Un accord de cessez-le-feu a été trouvé hier entre Israël et le mouvement de résistance Hamas, après la journée de vendredi où l’armée israélienne a massivement bombardé la bande de Gaza dans un accès de sauvagerie dont est adepte l’armée d’occupation à l’endroit des Palestiniens.

« Grâce aux efforts de l’Egypte et de l’ONU, nous sommes parvenus (à un accord) pour revenir à l’état de calme qui précédait entre l’occupation (israélienne) et les factions palestiniennes », a indiqué le porte-parole du Hamas, Fawzi Barhoum. Vendredi, un soldat israélien a été abattu près de la barrière le premier tué près de Gaza depuis l’agression de 2014. En représailles, l’armée d’occupation a bombardé à l’intérieur de l’enclave. Une action de guerre contre une population sans défense. Deux Palestiniens ont été tués près de Khan Younès, dans le sud de l’enclave. Un troisième a péri dans un bombardement à Rafah, dans la même zone.
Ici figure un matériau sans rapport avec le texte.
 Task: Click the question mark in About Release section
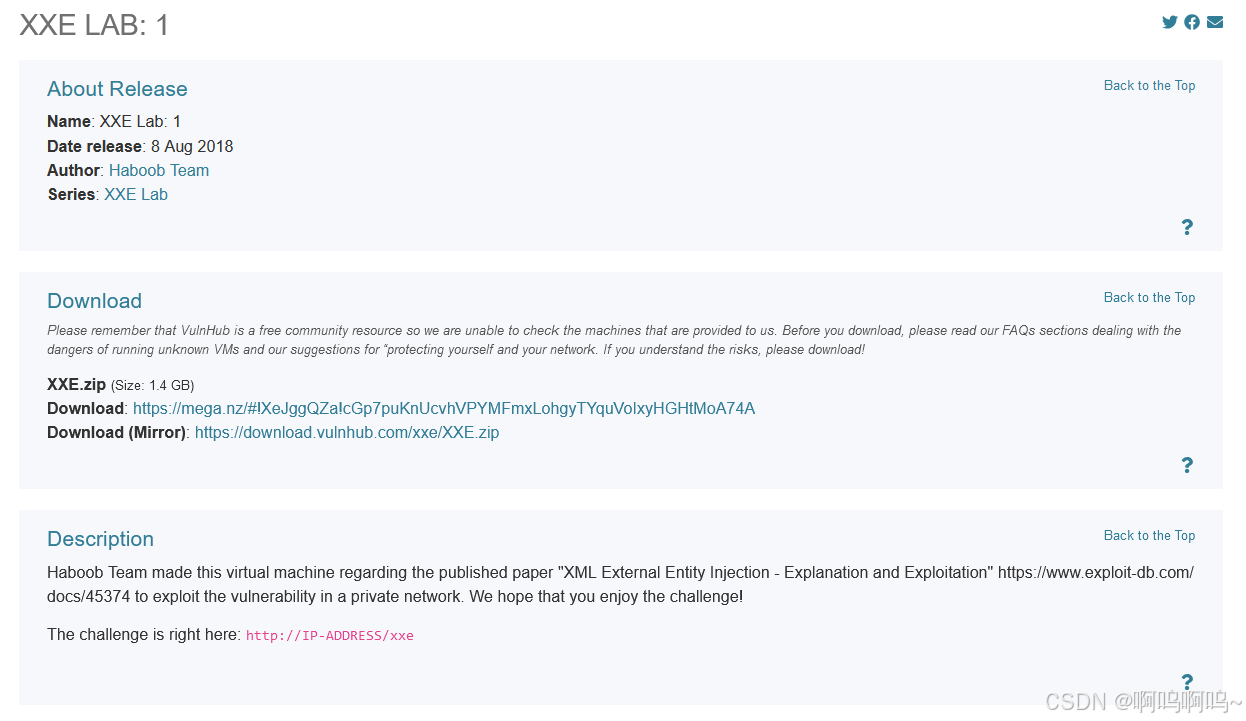coord(1187,227)
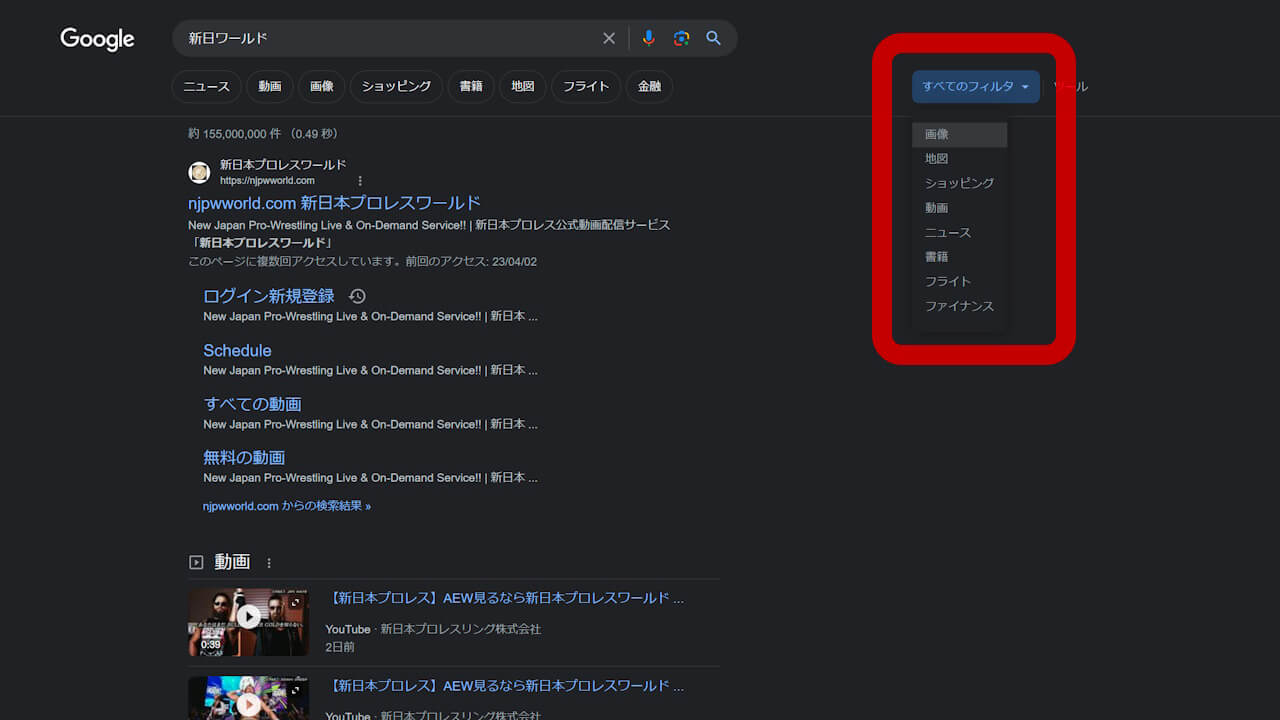Open Google Lens image search icon

681,38
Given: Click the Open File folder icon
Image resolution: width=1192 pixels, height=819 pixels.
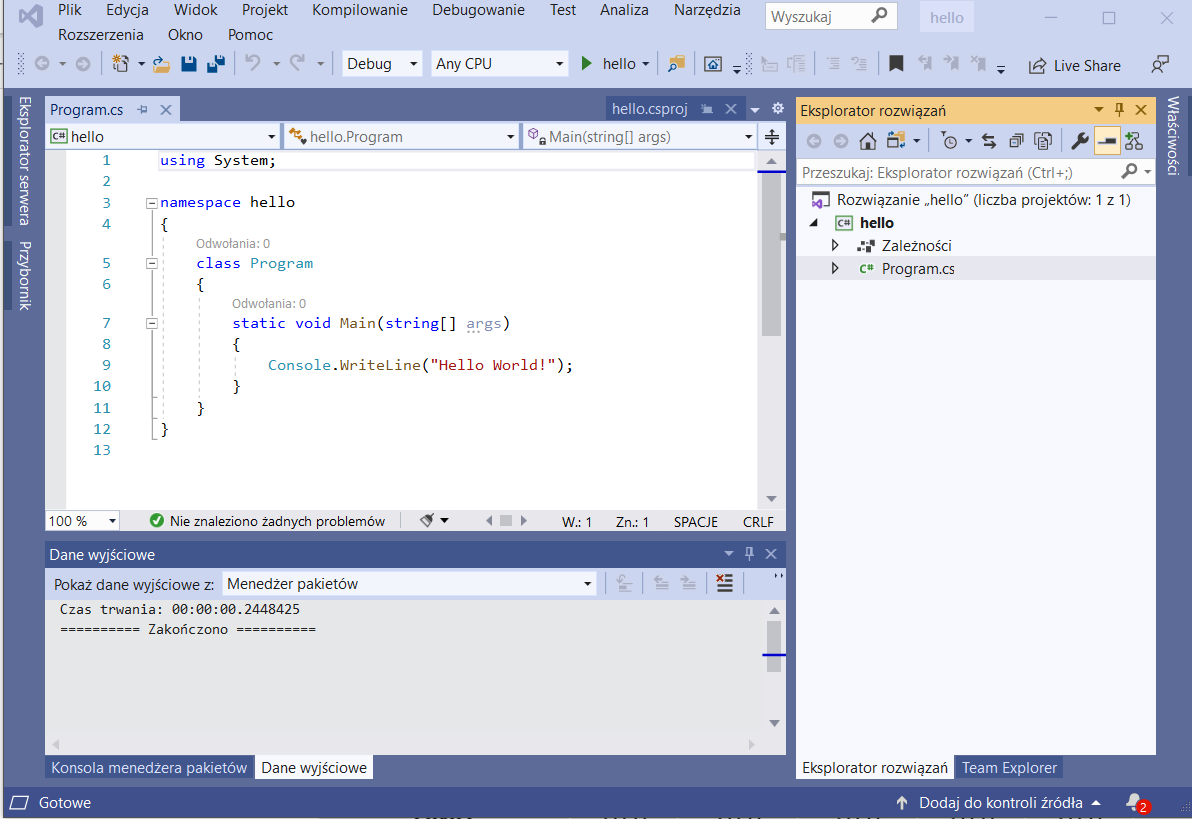Looking at the screenshot, I should [161, 64].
Un quatrième a été tué par des tirs de soldats israéliens près de la zone frontalière à l’est de la ville de Gaza. Depuis le 30 mars, des Palestiniens manifestent régulièrement devant la bordure de séparation pour dénoncer l’inhumain blocus israélien imposé à Gaza et exiger le retour des réfugiés palestiniens chassés depuis 1948 lors de la création d’d’Israël. Au moins 149 Palestiniens ont été massacrés par l’armée israélienne à Gaza depuis cette date. L’armée d’occupation prend toujours comme prétexte à ses crimes le mouvement Hamas. L’envoyé spécial de l’ONU pour le Moyen-Orient, Nickolay Mladenov, a appelé à la retenue. « Chacun dans la bande de Gaza doit s’éloigner du précipice. Pas la semaine prochaine. Pas demain. immédiatement », a écrit Mladenov sur son compte Twitter. « Ceux qui veulent provoquer une guerre entre Palestiniens et Israéliens ne doivent pas y parvenir », a-t-il ajouté. Israël s’exaspère particulièrement des cerfs-volants lancés par certains protestataires. L’extrémiste Lieberman multiplie les menaces d’une opération de grande envergure dans Gaza. En attendant des restrictions draconiennes sont imposées contre les Palestiniens. Israël avait déjà annoncé la fermeture des points de passage pour nombre de marchandises. Le Hamas dénonce un crime contre l’humanité. Israël a même réduit la zone maritime ouverte aux pêcheurs de Gaza. Depuis plus de dix ans, l’enclave palestinienne est soumise à un asphyxiant blocus terrestre, maritime et aérien imposé par Israël. Ce blocus enferme toute une population dans un territoire où quelque 80% des deux millions d’habitants sont tributaires d’une aide, selon la Banque mondiale.

Un Etat Apartheid
Sur un autre plans le parlement israélien, la Knesset, vient d’adopter une loi dite » État-nation « jeudi dernier, qui fait dans la discrimination et la ségrégation. Une loi digne de l’apartheid, dirigée contre les Palestiniens. Après l’adoption de cette loi scélérate Netanyahou l’a décrite comme un « moment charnière dans les annale du sionisme et de l’État d’Israël» .
La loi est un cheval de bataille de la droite sioniste depuis au moins une demi-décennie. La loi représente, selon certains observateurs l’abandon pure et simple du prétexte même de démocratie et d’égalité de droits par l’État d’Israël qui se prépare à commettre d’énormes crimes contre le peuple palestinien. La loi n’accorde les droits de nationalité qu’aux citoyens juifs, excluant les citoyens palestiniens. Elle établit que « le droit d’exercer l’autodétermination nationale dans l’État d’Israël appartient uniquement au peuple juif «. Elle déclare également que la ville d’Al-Qods est « entière et unie « en tant que capitale d’Israël et retire à l’arabe son statut de langue officielle, réservant ce statut à l’hébreu uniquement. Elle inclut également une clause affirmant : « l’État considère que le développement d’une colonie juive est une valeur nationale et agira pour encourager et promouvoir son établissement et sa consolidation «.